Ask HN: How can I make an extra 30-50k a year? - jman1
Hi HN,<p>One of my goals this year is to increase my income by 30-50K. I am currently employed full time and am looking for guidance from the thoughtful and capable  HN community on ways to do that. I can code and design. I have been part of a small team running a startup and have worn many hats on the technology and client facing sides. My biggest strength is to be able bridge business and technology. I can talk technology to non technical folks and talk business to technical folks.<p>Thanks for your help !!
======
patio11
If you can design, code, and talk business goals with non-technical people, it
is _highly_ unlikely that the W-2 rate paid by your current day job is in the
near ballpark of what you'd reasonably expect to achieve by going into
consulting at an appreciable fraction of full-time. Quitting your job and
hanging your shingle as a consultant-who-solves-business-problems-with-
technology will trade a lot of the certainty of your biweekly paychecks for
more occasional payments on invoices which would blow your mind.
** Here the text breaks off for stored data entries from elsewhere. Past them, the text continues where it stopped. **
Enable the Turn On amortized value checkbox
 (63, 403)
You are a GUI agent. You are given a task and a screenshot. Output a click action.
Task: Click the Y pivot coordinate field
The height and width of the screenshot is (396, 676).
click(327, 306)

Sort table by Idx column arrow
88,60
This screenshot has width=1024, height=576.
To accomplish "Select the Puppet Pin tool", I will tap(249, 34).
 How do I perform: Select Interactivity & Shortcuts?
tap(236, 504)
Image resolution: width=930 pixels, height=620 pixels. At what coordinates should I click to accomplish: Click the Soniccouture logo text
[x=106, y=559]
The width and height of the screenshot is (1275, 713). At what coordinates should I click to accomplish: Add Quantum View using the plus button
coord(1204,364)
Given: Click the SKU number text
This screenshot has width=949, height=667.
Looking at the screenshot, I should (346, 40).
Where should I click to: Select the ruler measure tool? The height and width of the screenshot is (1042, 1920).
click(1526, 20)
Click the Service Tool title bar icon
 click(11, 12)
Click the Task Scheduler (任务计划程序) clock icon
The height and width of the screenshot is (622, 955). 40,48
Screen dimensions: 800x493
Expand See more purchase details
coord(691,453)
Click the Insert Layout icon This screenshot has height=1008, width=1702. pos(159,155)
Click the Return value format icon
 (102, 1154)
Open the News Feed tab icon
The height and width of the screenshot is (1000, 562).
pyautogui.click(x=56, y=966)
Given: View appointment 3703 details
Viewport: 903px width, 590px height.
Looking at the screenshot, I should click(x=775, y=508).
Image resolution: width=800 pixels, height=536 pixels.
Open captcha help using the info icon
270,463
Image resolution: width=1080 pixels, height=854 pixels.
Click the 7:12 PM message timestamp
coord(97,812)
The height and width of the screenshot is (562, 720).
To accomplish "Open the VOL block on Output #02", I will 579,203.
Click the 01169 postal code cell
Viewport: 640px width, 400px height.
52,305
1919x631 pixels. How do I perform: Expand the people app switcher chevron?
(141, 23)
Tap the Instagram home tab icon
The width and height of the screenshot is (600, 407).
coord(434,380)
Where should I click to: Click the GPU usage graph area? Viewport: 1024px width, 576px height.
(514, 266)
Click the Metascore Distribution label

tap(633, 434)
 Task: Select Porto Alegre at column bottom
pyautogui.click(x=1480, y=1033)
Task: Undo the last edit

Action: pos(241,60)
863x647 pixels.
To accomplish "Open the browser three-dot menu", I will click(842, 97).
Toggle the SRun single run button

If you add the constraint "I want to keep my day job", then I'd suggest
negotiating with them (and, er, not mentioning that you're unwilling to leave
them prior to having that conversation).

There are many people who have, in recent memory, made appreciable fractions
of your goal numbers by taking one service offering which they'd be really
good at as a technologist -- say, designing iPhone apps or what have you --
and wrapping that service into a teaching product. There are a variety of form
factors: book, video course, in-person training event, online webinar, yadda
yadda. This does not get less viable if you mix substantial business expertise
into the offering or your promotion of it.

If you want to execute on that, I'd start building up a mailing list of people
who have given you permission to talk to them about
$BROAD_OUTLINE_OF_YOUR_TOPIC post-haste. Virtually no plan for building
products gets worse if you have 100, 300, 500, etc people who are willing to
hear from you about it.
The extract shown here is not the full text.